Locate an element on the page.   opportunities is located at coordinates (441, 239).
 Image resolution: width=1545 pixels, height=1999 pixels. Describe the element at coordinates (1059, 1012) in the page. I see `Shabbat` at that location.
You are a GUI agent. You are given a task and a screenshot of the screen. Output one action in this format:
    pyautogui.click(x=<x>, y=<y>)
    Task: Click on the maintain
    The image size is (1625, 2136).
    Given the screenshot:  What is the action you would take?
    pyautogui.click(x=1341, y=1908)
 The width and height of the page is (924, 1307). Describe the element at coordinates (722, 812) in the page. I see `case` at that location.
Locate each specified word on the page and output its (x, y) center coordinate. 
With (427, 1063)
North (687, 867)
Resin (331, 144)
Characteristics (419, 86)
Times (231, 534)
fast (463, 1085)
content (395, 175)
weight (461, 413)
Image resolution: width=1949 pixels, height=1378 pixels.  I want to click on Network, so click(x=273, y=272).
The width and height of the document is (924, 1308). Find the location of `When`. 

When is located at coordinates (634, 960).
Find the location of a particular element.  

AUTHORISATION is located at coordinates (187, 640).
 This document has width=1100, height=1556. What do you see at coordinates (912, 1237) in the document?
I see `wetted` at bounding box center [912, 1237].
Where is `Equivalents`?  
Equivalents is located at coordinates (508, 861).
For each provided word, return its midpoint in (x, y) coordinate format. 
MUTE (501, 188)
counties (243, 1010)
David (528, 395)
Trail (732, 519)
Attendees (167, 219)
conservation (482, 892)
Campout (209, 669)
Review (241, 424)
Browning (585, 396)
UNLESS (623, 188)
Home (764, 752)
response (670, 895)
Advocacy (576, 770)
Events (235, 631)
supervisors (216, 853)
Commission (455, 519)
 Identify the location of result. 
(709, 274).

......

◆ **What to work on**: Render the listing above as a JSON list of strings, one string for each line, leaving out the blank lines.

◆ **Worked answer**:
[
  "Locate an element on the page.   opportunities is located at coordinates (441, 239).",
  " Image resolution: width=1545 pixels, height=1999 pixels. Describe the element at coordinates (1059, 1012) in the page. I see `Shabbat` at that location.",
  "You are a GUI agent. You are given a task and a screenshot of the screen. Output one action in this format:",
  "    pyautogui.click(x=<x>, y=<y>)",
  "    Task: Click on the maintain",
  "    The image size is (1625, 2136).",
  "    Given the screenshot:  What is the action you would take?",
  "    pyautogui.click(x=1341, y=1908)",
  " The width and height of the page is (924, 1307). Describe the element at coordinates (722, 812) in the page. I see `case` at that location.",
  "Locate each specified word on the page and output its (x, y) center coordinate. ",
  "With (427, 1063)",
  "North (687, 867)",
  "Resin (331, 144)",
  "Characteristics (419, 86)",
  "Times (231, 534)",
  "fast (463, 1085)",
  "content (395, 175)",
  "weight (461, 413)",
  "Image resolution: width=1949 pixels, height=1378 pixels.  I want to click on Network, so click(x=273, y=272).",
  "The width and height of the document is (924, 1308). Find the location of `When`. ",
  "When is located at coordinates (634, 960).",
  "Find the location of a particular element.  ",
  "AUTHORISATION is located at coordinates (187, 640).",
  " This document has width=1100, height=1556. What do you see at coordinates (912, 1237) in the document?",
  "I see `wetted` at bounding box center [912, 1237].",
  "Where is `Equivalents`?  ",
  "Equivalents is located at coordinates (508, 861).",
  "For each provided word, return its midpoint in (x, y) coordinate format. ",
  "MUTE (501, 188)",
  "counties (243, 1010)",
  "David (528, 395)",
  "Trail (732, 519)",
  "Attendees (167, 219)",
  "conservation (482, 892)",
  "Campout (209, 669)",
  "Review (241, 424)",
  "Browning (585, 396)",
  "UNLESS (623, 188)",
  "Home (764, 752)",
  "response (670, 895)",
  "Advocacy (576, 770)",
  "Events (235, 631)",
  "supervisors (216, 853)",
  "Commission (455, 519)",
  " Identify the location of result. ",
  "(709, 274)."
]